_Selected extract_

**********

Instead of allocating a full int (usually 4 bytes or 32 bits), bit fields let you define variables with precise bit-width inside a struct.
====================================
Defining Bit Fields
struct {
unsigned int flag:1; // 1 bit for a flag
unsigned int mode:2; // 2 bits for mode (0-3)
} s;
s.flag = 1; // Stores 1 in a single bit
s.mode = 2; // Stores 2 using 2 bits (binary: 10)
====================================
flag:1 → Uses 1 bit (0 or 1).
mode:2 → Uses 2 bits (0 to 3).
The compiler packs these fields efficiently into an int.
➧ Using Bit Fields
====================================
int f = s.flag; // Reads 1
s.mode = 3; // Sets mode to 3 (binary: 11)
====================================
Bit fields behave like normal struct members.
The compiler manages masking and shifting automatically.
➧ Real-World Example – Network Packets
====================================
struct Packet {
unsigned int type:4; // 4 bits: 0-15 for packet type
unsigned int len:6; // 6 bits: 0-63 for length
} pkt = {5, 42}; // Type = 5, Length = 42
====================================
type:4 fits 0-15 in 4 bits.
len:6 fits 0-63 in 6 bits.
The struct is only 10 bits instead of 64 (if using full int values).
➧ Pros & Cons
Pros:
Memory-efficient → Uses only the required bits.
Ideal for hardware → Registers, protocol headers, etc.
Faster access → Smaller structures improve performance.
Cons:
Portability issues → Bit order depends on compiler/hardware.
No direct addressing → &s.flag won’t work.
Signed values → Behavior varies due to sign extension.
➧ Where Are Bit Fields Used?
Embedded Systems → Hardware registers.
Networking → Flags, headers, protocol data.
Data Compression → Packing multiple values efficiently.
Bit fields are powerful but require careful use. How do you use them in your projects?

**********

_The data_
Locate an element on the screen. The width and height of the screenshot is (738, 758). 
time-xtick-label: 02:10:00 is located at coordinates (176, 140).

**********

Please list every bit field declared in the code of the bit fields text above, with each one's name and width in bits.

_Solution below_
flag: 1 bit
mode: 2 bits
type: 4 bits
len: 6 bits